Search code examples
pythonmultithreadingpython-multithreading

Getting arguments to a function that passed or failed after running the function inside ThreadPoolExecutor


Objective:
Download images from a list of URLs using ThreadPoolExecutor.
If any URL returns 404, add url to failed else add to passed.
Finally return all passed and failed URLs.

Code:

import requests
import concurrent.futures

img_urls = [
    "https://i...content-available-to-author-only...h.com/photo-1516117172878-fd2c41f4a758",
    "https://i...content-available-to-author-only...h.com/photo-1532009324734-20a7a5813719",
    "https://i...content-available-to-author-only...h.com/photo-1524429656589-6633a470097c",
    "https://i...content-available-to-author-only...h.com/photo-1530224264768-7ff8c1789d80",
    "https://i...content-available-to-author-only...h.com/photo-1564135624576-c5c88640f235",
]

def download_image(img_url):
    resp = requests.get(img_url)
    resp.raise_for_status()
    img_bytes = resp.content
    img_name = img_url.split("/")[3]
    img_name = f"{img_name}.jpg"
    with open(img_name, "wb") as img_file:
        img_file.write(img_bytes)
        print(f"{img_name} was downloaded...")


def dl_sequential():

    passed = set()
    failed = set()

    for img_url in img_urls:
        try:
            download_image(img_url)
            passed.add(img_url)
        except requests.exceptions.RequestException:
            failed.add(img_url)
            pass
    return passed, failed


def dl_threads():

    passed = 0
    failed = 0

    with concurrent.futures.ThreadPoolExecutor(max_workers=4) as executor:
        futures = [executor.submit(download_image, img) for img in img_urls]
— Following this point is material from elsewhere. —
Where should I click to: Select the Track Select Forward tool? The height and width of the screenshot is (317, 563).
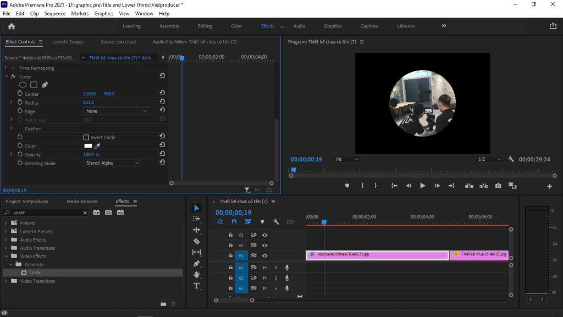coord(197,218)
    for future in concurrent.futures.as_completed(futures):
        try:
            future.result()
            passed += 1
        except requests.exceptions.RequestException:
            failed += 1
            pass
    return passed, failed

if __name__ == "__main__":
    print("Starting sequential processing")
    passed, failed = dl_sequential()
    print("Passing URLs:", *passed, sep="\n")
    print("Failing URLs:", *failed, sep="\n")

    print("\nStarting parallel processing")
    passed, failed = dl_threads()
    print(passed, failed)

Basically dl_threads() output should be same as dl_sequential()


Solution

  • Very similar example is posted on official doc with a change that allows you to extract future argument (URL) in case of failure as well. https://docs.python.org/3/library/concurrent.futures.html#concurrent.futures.as_completed

     with concurrent.futures.ThreadPoolExecutor(max_workers=4) as executor:
            futures = [executor.submit(download_image, img) for img in img_urls] #`futures` is a map of 
    
        for future in concurrent.futures.as_completed(futures):
                img_url = futures[future] #returns original arg
                try:
                    data = future.result()
                    passed += 1
                    passed_urls.add(img_url)
                except requests.exceptions.RequestException:
                    failed += 1
                    failed_urls.add(img_url)